Già, questo accadeva tre anni e mezzo fa. Oggi le cose stanno parzialmente cambiando e il campanello d'allarme lo suona Oxfam con il suo nuovo rapporto "Good enough to eat index", un indice globale sull'alimentazione che confronta i dati di 125 Paesi e analizza come affrontano la sfida di garantire una alimentazione ricca, nutriente, sana e accessibile a tutti i propri abitanti. Bene, a dispetto dell'Unesco, l'Italia si trova soltanto all'ottavo posto mentre sul gradino più alto del podio si posizione quell'Olanda di cui sempre più spesso mangiamo i pomodori distribuiti nei supermercati anche d'inverno.
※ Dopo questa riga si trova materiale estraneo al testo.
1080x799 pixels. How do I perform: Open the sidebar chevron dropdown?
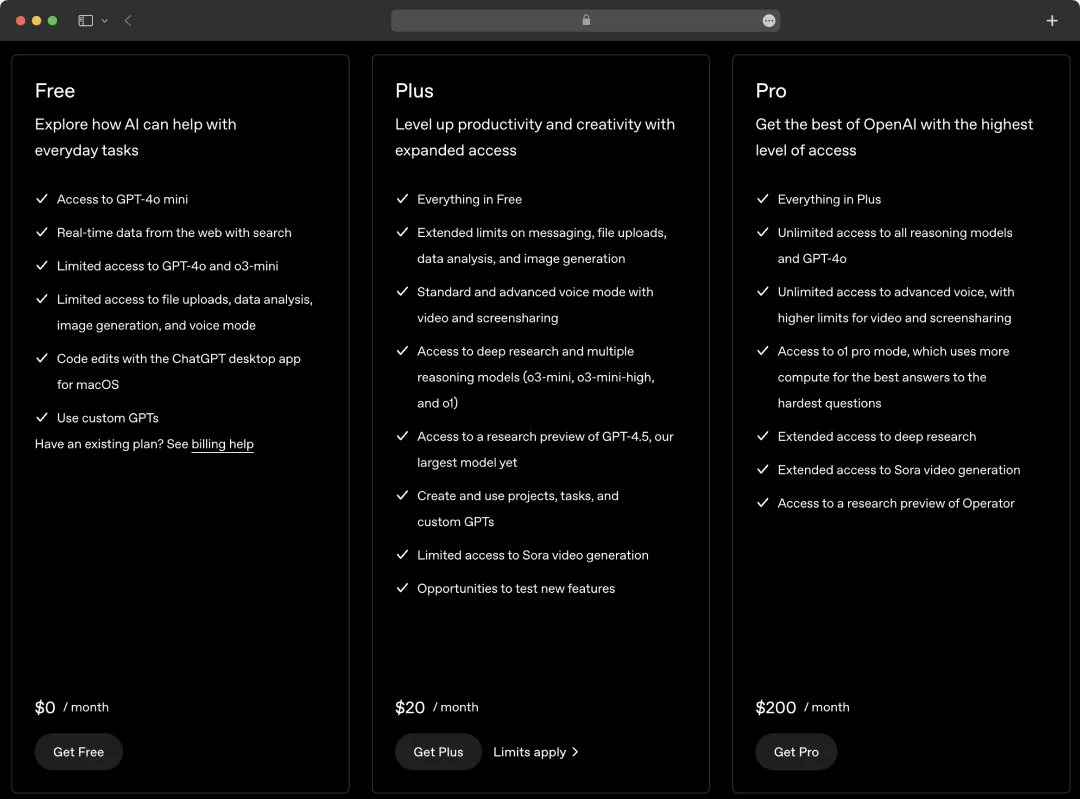[103, 20]
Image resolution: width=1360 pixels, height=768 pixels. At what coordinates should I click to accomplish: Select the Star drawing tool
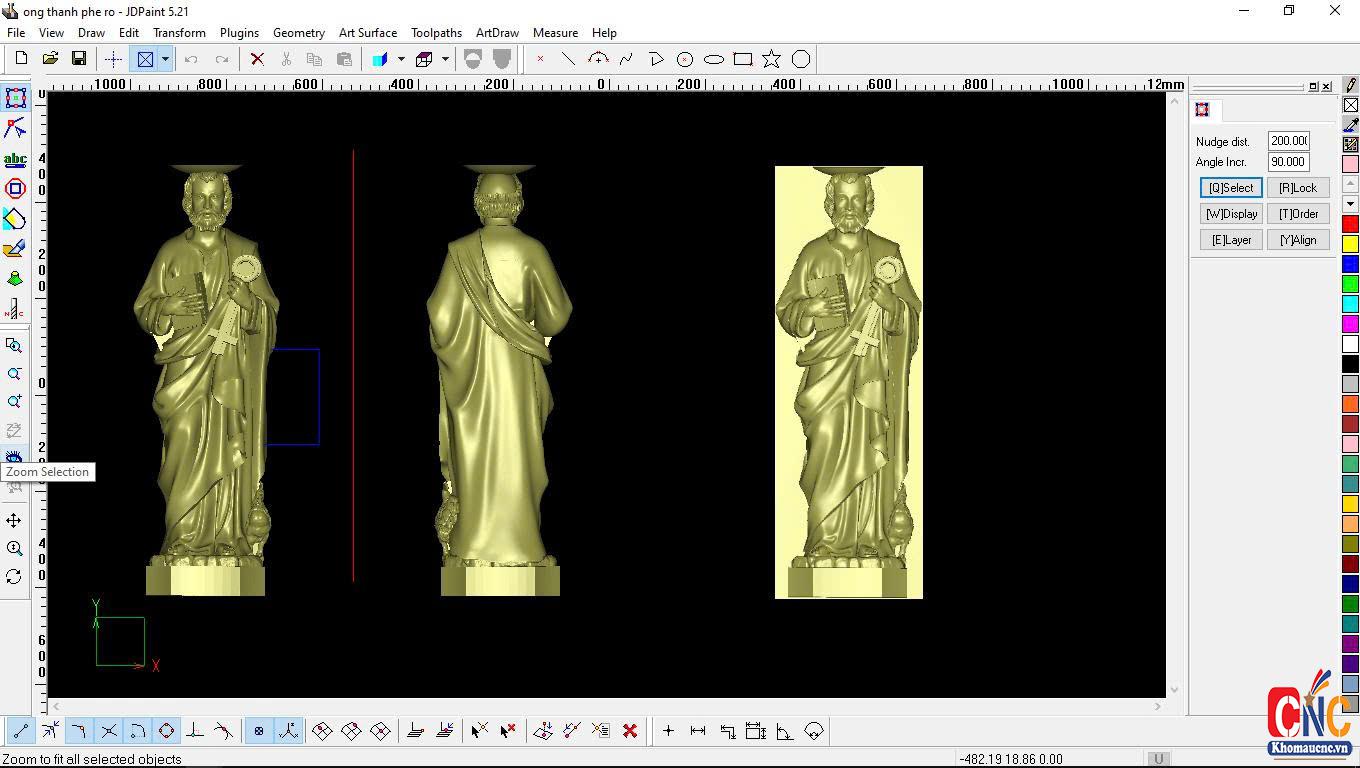(x=771, y=59)
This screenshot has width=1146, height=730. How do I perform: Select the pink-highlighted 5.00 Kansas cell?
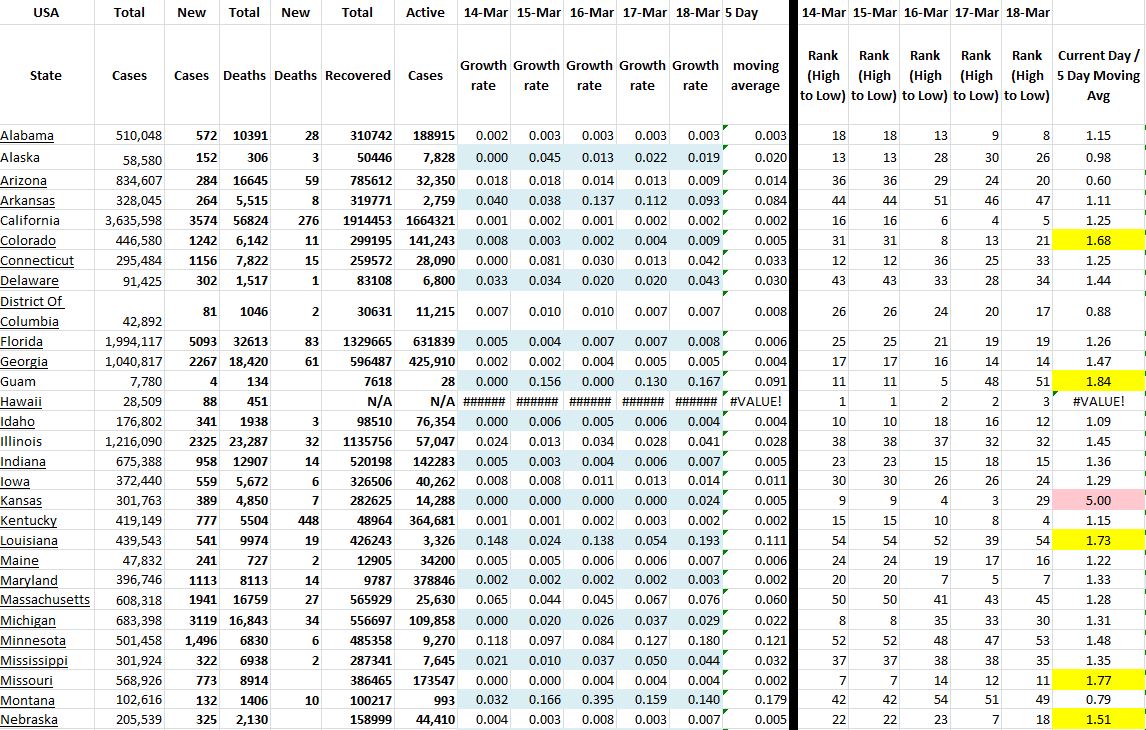click(1098, 500)
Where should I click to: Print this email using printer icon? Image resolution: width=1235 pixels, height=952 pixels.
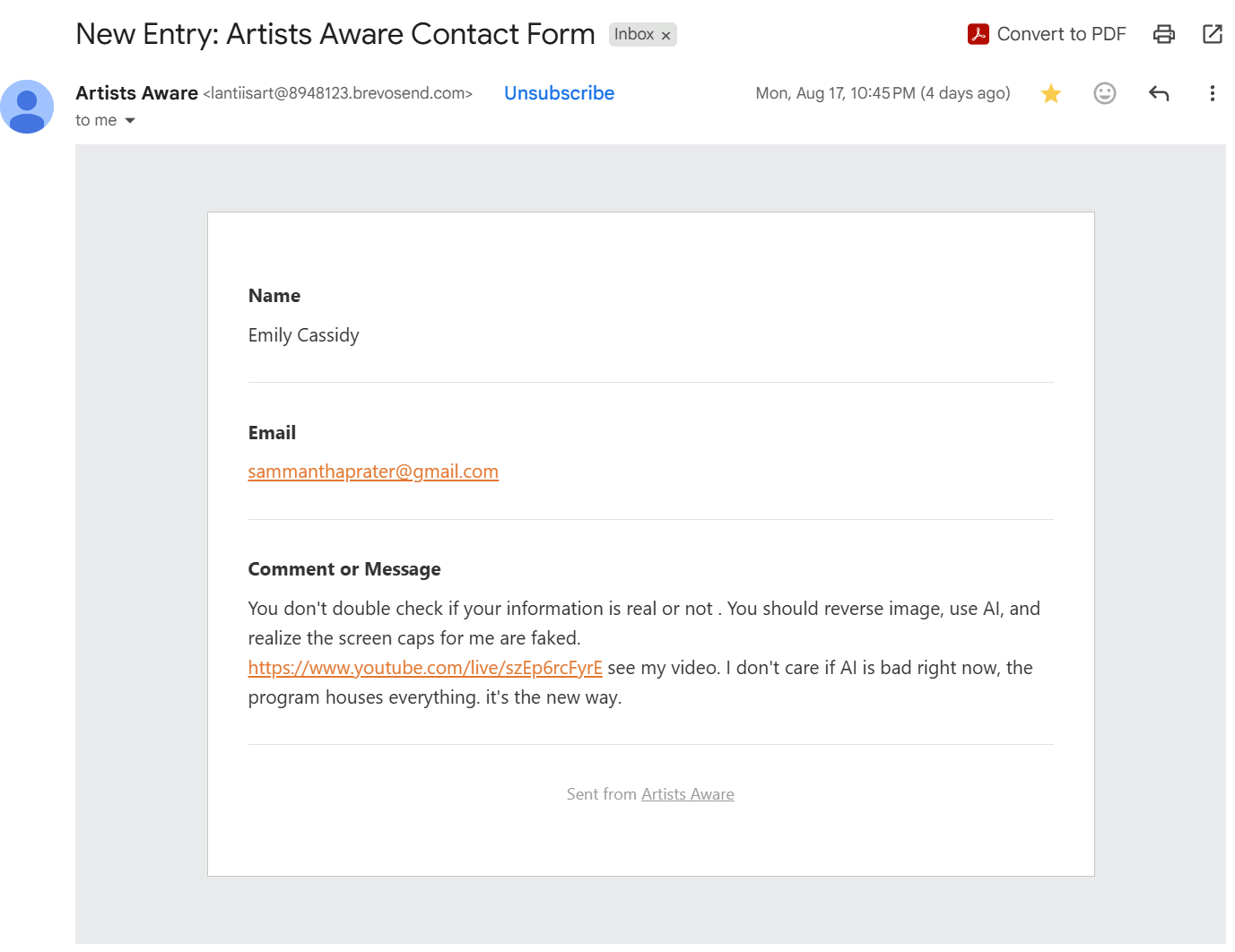click(1164, 34)
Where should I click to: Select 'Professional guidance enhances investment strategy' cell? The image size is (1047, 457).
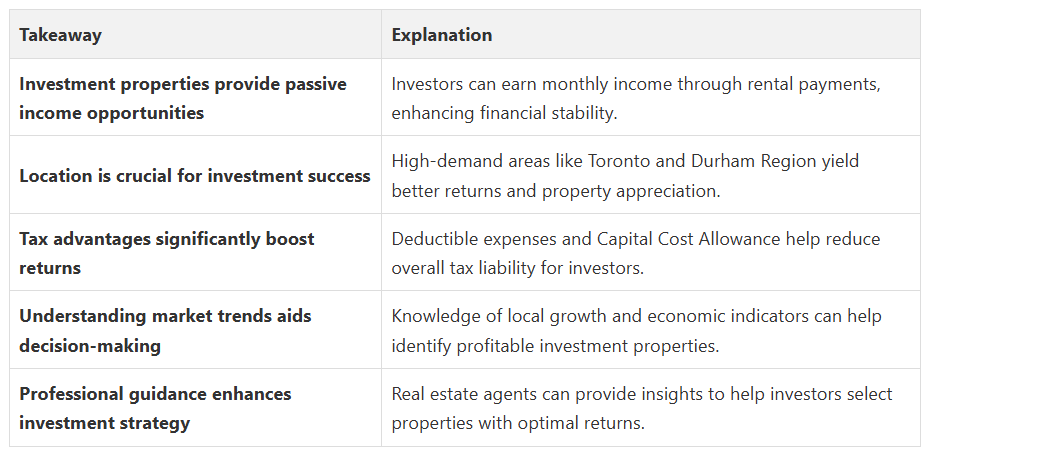click(155, 408)
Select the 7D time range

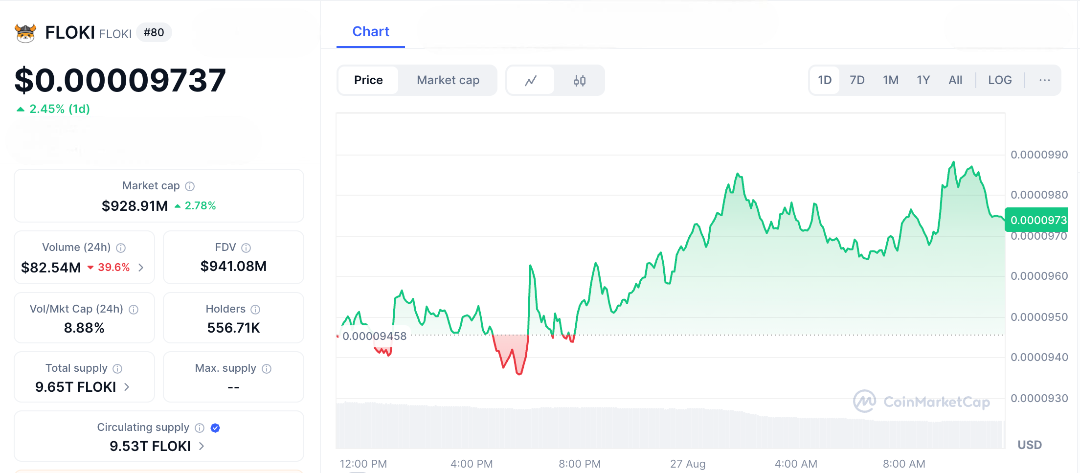[857, 80]
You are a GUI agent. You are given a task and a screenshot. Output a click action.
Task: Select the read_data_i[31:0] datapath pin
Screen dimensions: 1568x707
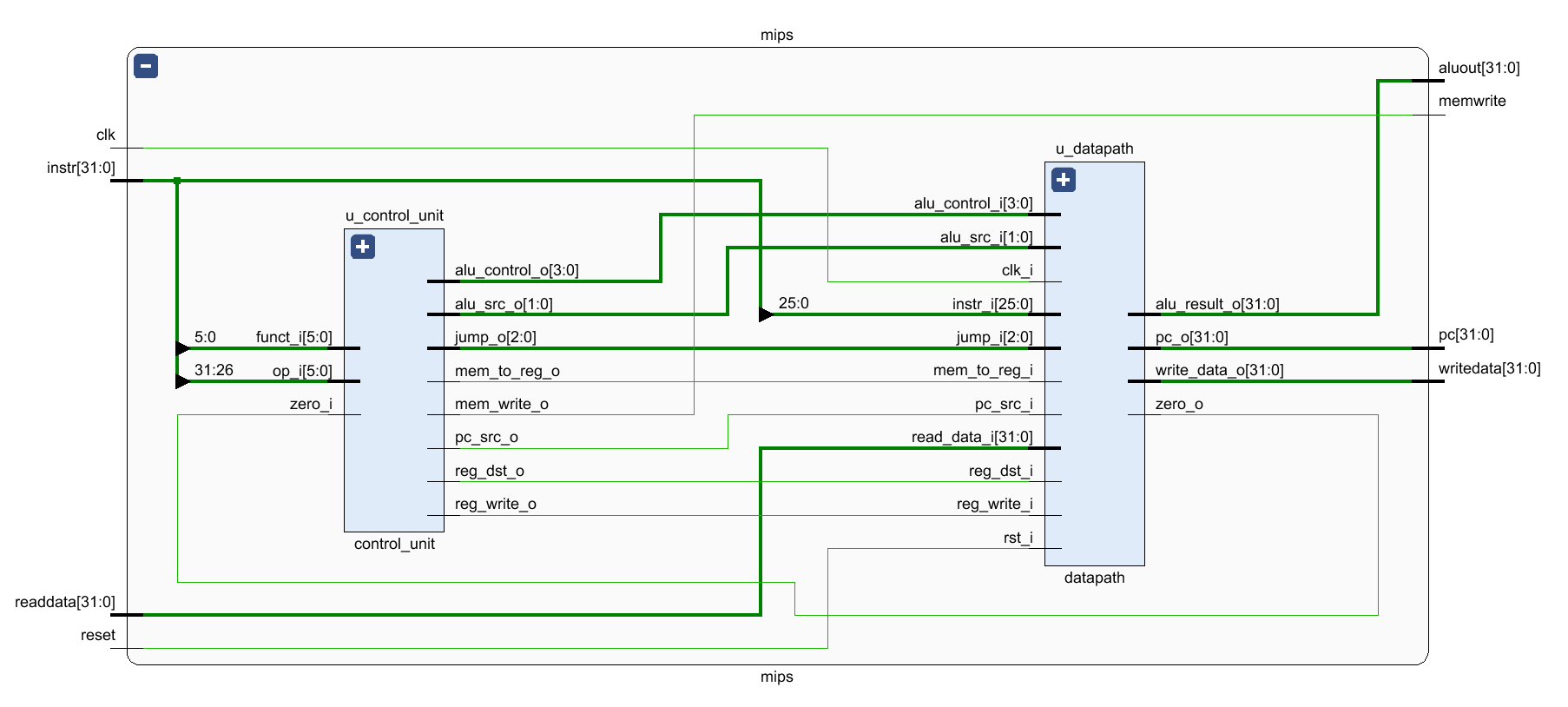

La seguono Francia e Svizzera, mentre in coda alla classifica ci sono il Etiopia, Angola e, in ultima posizione, il Ciad.  

 

 

«Oxfam ha elaborato questo indice per evidenziare i problemi che si affrontano per nutrirsi in modo sano e adeguato nelle più diverse parti del mondo. Il Good Enough to Eat Index dimostra che, a livello globale, nonostante ci sia cibo a sufficienza per tutti, la possibilità di avere cibo salutare a sufficienza e a prezzi abbordabili non è così diffusa nel mondo. C’è ancora molto da fare per garantire che tutti siano in grado di mangiare in modo sano», afferma Winnie Byanyima, Direttrice di Oxfam International. «Sono povertà e ineguaglianza a nutrire la fame. L’indice dimostra che si soffre la fame dove i governi non sono in grado di attuare politiche efficaci per ridistribuire le risorse, dove il mercato fallisce e le persone non hanno il denaro e le risorse necessarie per acquistare tutti i beni e servizi di cui hanno bisogno», conclude Byanima.    

«Il Good Enough to Eat Index vede l’Italia all’8° posto, a pari merito con Irlanda, Portogallo e altri paesi e subito dietro ad Austria, Danimarca, Svezia e Belgio. Un piazzamento deludente per un paese che fa del mangiar bene un tratto forte e distintivo dell’identità nazionale e che ospiterà l’Esposizione Universale di Milano proprio sui temi della sicurezza alimentare - afferma Elisa Bacciotti, Direttrice Campagne di Oxfam Italia. - L’Italia potrebbe essere al primo posto, ma nel nostro paese sempre più persone fanno fatica a mangiar sano e far quadrare il bilancio: il costo della vita in generale è alto rispetto al reddito medio degli italiani, che in proporzione spendono di più rispetto ad altri paesi e hanno meno possibilità di acquistare cibo buono a buon mercato».  

Un tema, quello dell’accessibilità del cibo, calcolato sulla base del Domestic Food Price Level Index elaborato da FAO e Banca Mondiale e che vede il Regno Unito registrare la performance peggiore tra le nazioni dell’Europa occidentale: l’Inghilterra è infatti all’ultimo posto, insieme a Cipro, tra i paesi europei. Stati Uniti, Giappone, Nuova Zelanda, Brasile e Canada sono fuori dalla top 20.   Tutte le nazioni africane, tranne 4, occupano le ultime 30 posizioni a cui si aggiungono Laos, Bangladesh, Pakistan e India. In Guinea, Gambia, Ciad il cibo costa due volte e mezzo in più degli altri beni di consumo, facendo di questi i paesi più cari dove acquistare prodotti alimentari. In Angola e Zimbabwe si registra la più alta volatilità dei prezzi.   I paesi in cui la popolazione affronta le maggiori difficoltà per accedere a una quantità di cibo sufficiente - con i peggiori indici di malnutrizione e di sottopeso infantile – sono Burundi, Yemen, Madagascar e India. Al contrario gli Stati Uniti, il Messico, le isole Fiji, il Kuwait e l’Arabia Saudita ottengono punteggi più bassi a causa dell’alto numero di individui con diabete o affetti da obesità.